- [DESCRIPTION OF THE TASK]:
Write out the lines word for word, from the line containing "Where should I click to: Click" through the last line, leaving out the pictures.

<<<<

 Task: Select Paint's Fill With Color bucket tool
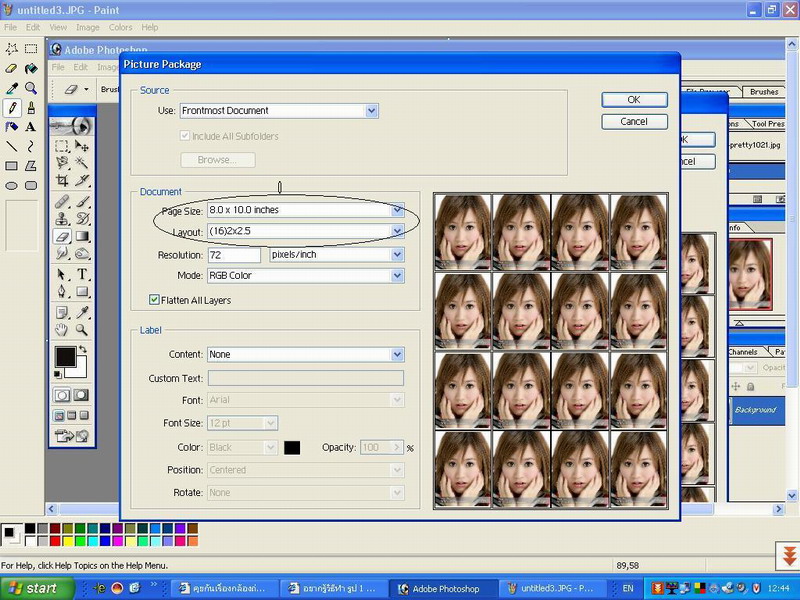click(x=31, y=68)
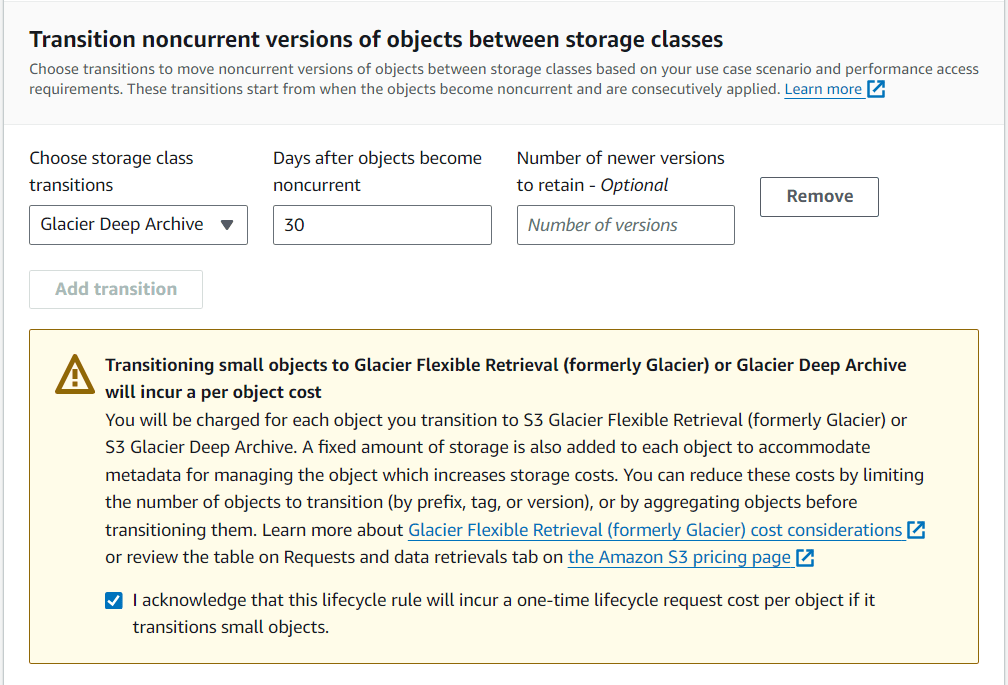Click external link icon after cost considerations link
The height and width of the screenshot is (685, 1008).
916,530
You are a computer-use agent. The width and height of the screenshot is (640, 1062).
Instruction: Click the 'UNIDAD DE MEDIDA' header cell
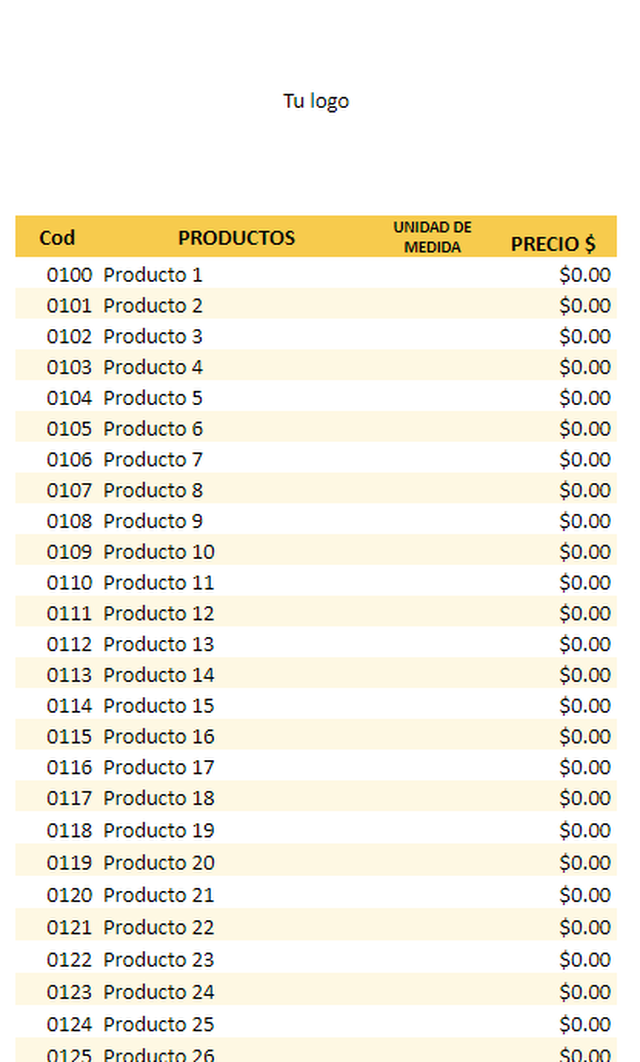point(432,237)
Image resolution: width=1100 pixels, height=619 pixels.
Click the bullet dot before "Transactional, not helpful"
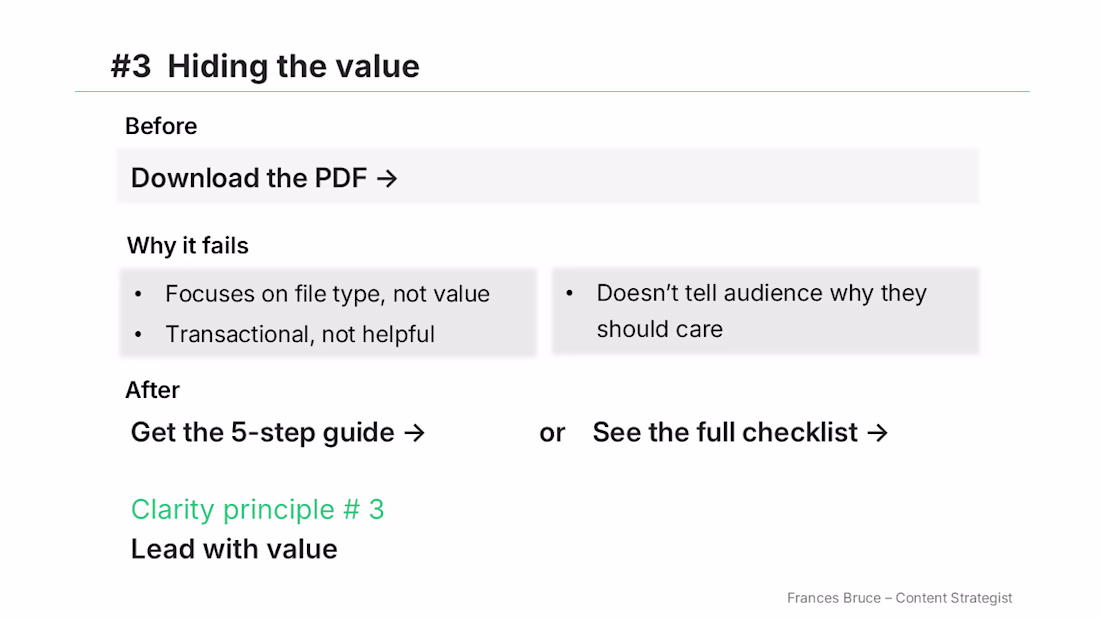tap(139, 334)
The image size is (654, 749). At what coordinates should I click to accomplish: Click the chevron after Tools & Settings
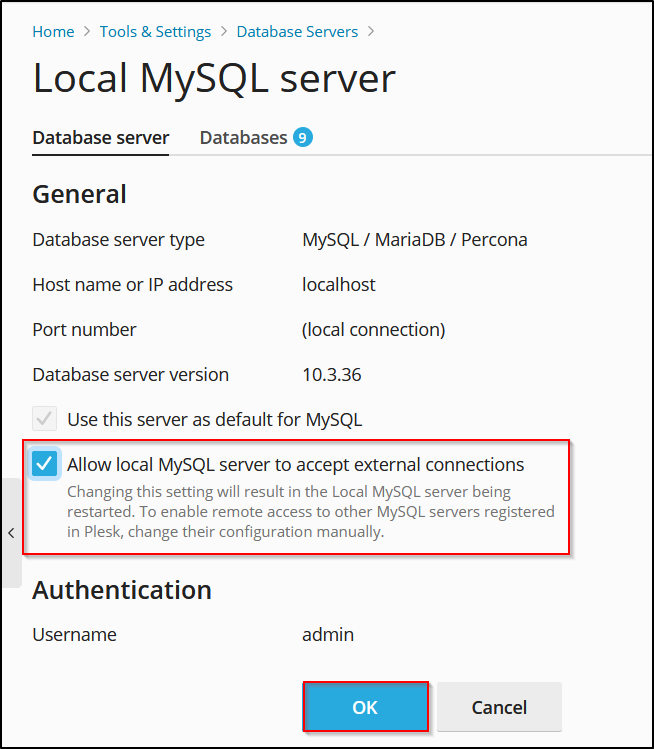coord(224,32)
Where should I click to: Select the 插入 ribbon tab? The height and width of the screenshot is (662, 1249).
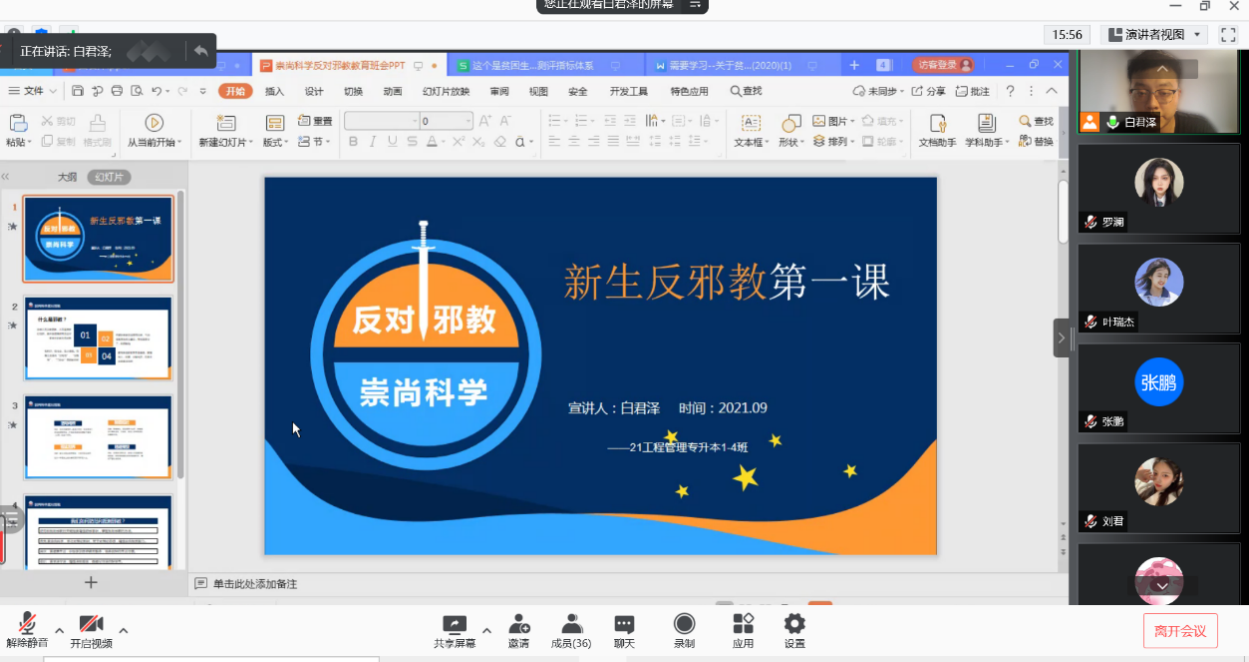coord(274,91)

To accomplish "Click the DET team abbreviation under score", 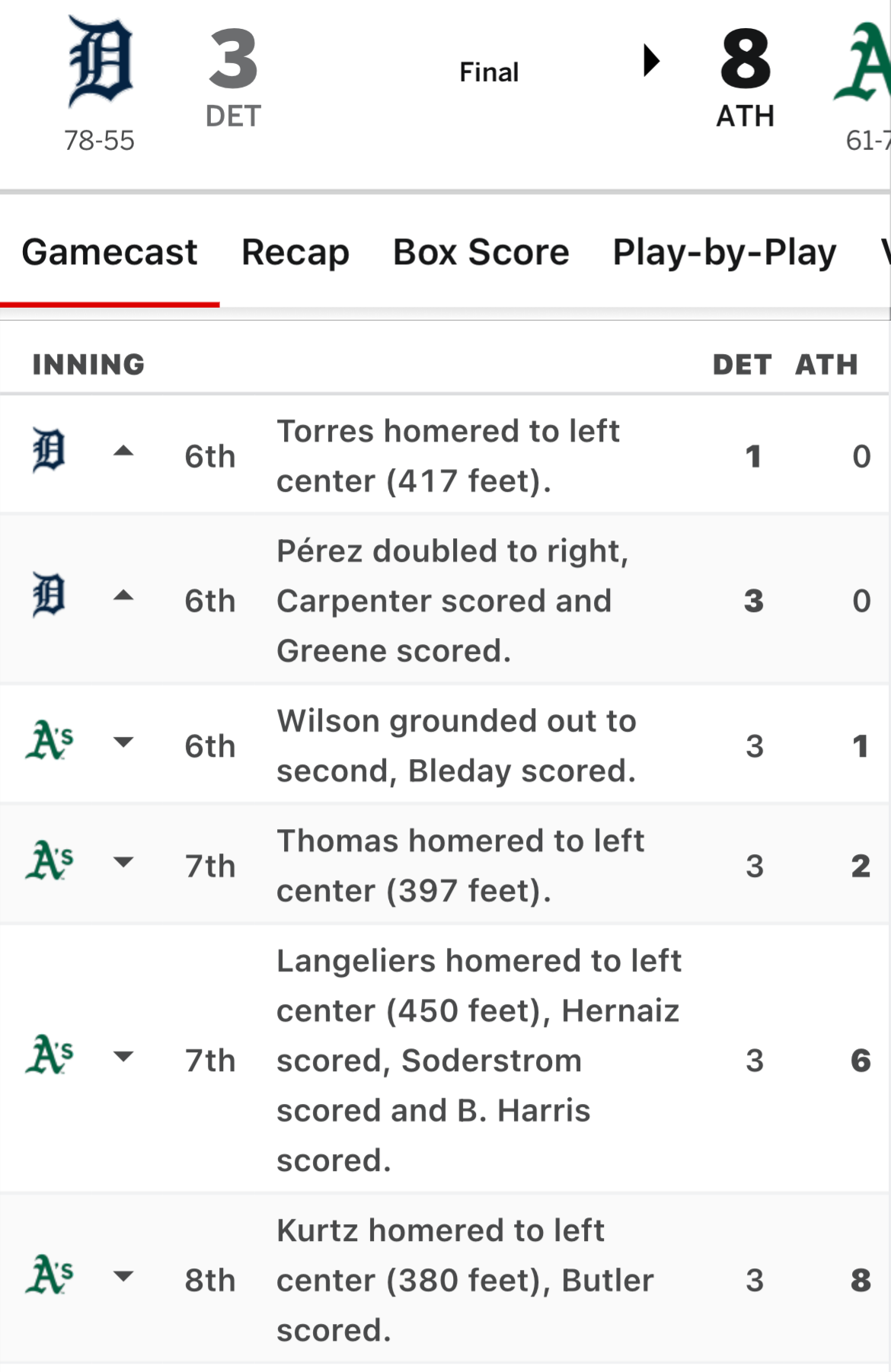I will [233, 116].
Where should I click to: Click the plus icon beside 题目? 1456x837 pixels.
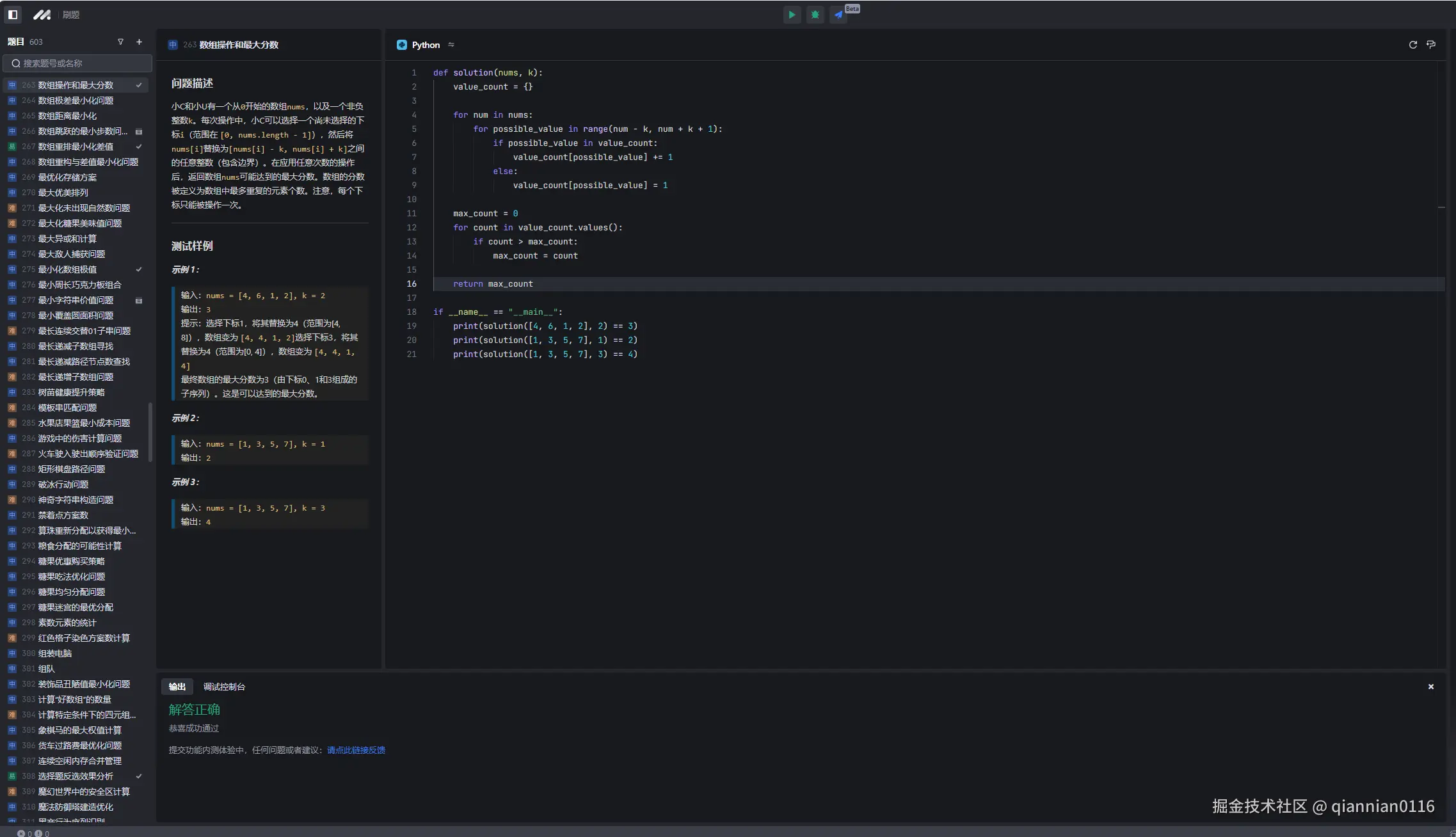tap(139, 42)
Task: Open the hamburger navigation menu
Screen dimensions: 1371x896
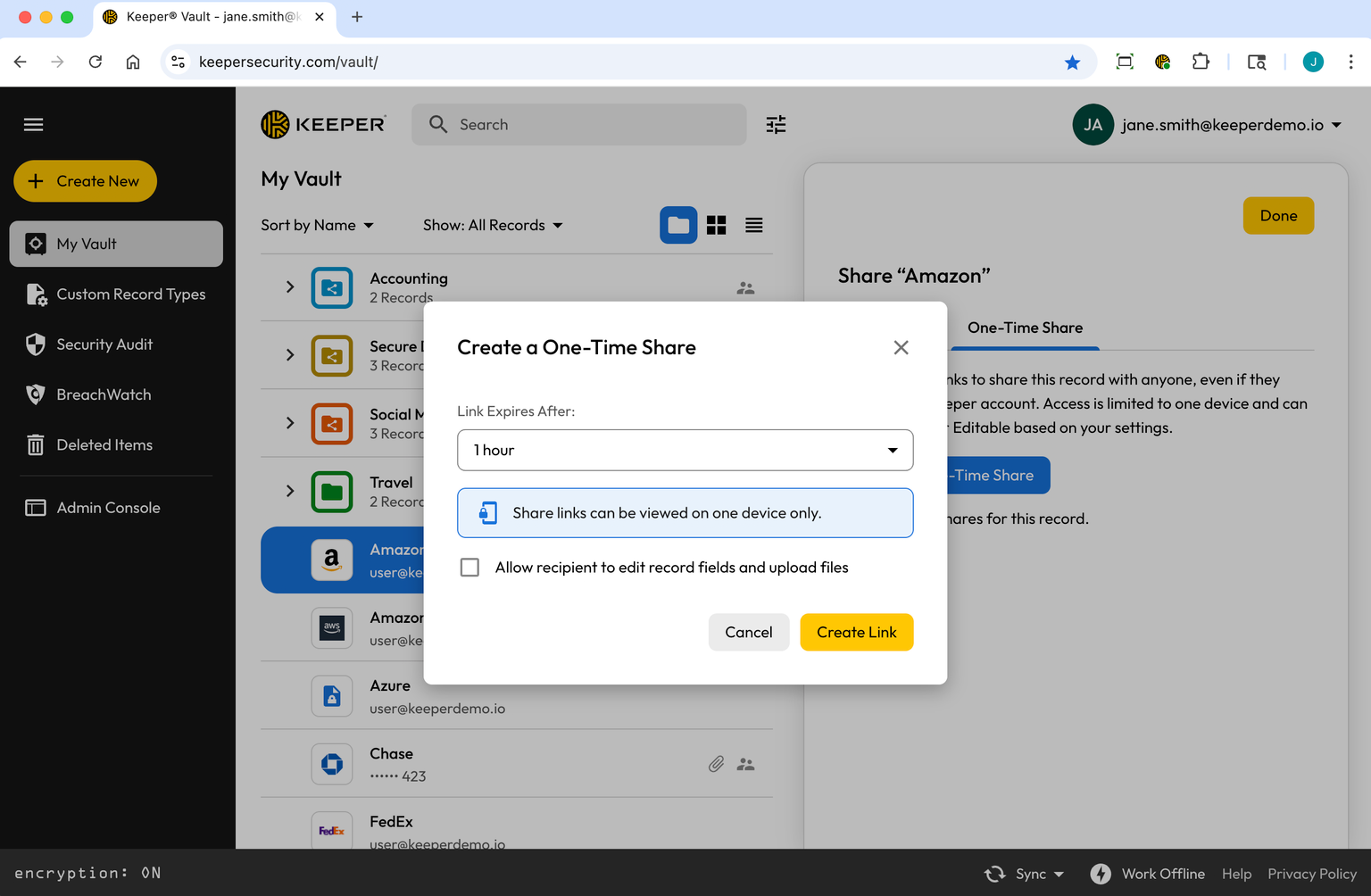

>>>>

- [THE REPLY]:
Where should I click to: Click the plus icon beside 题目? 1456x837 pixels.
tap(139, 42)
Task: Open the hamburger navigation menu
Screen dimensions: 1371x896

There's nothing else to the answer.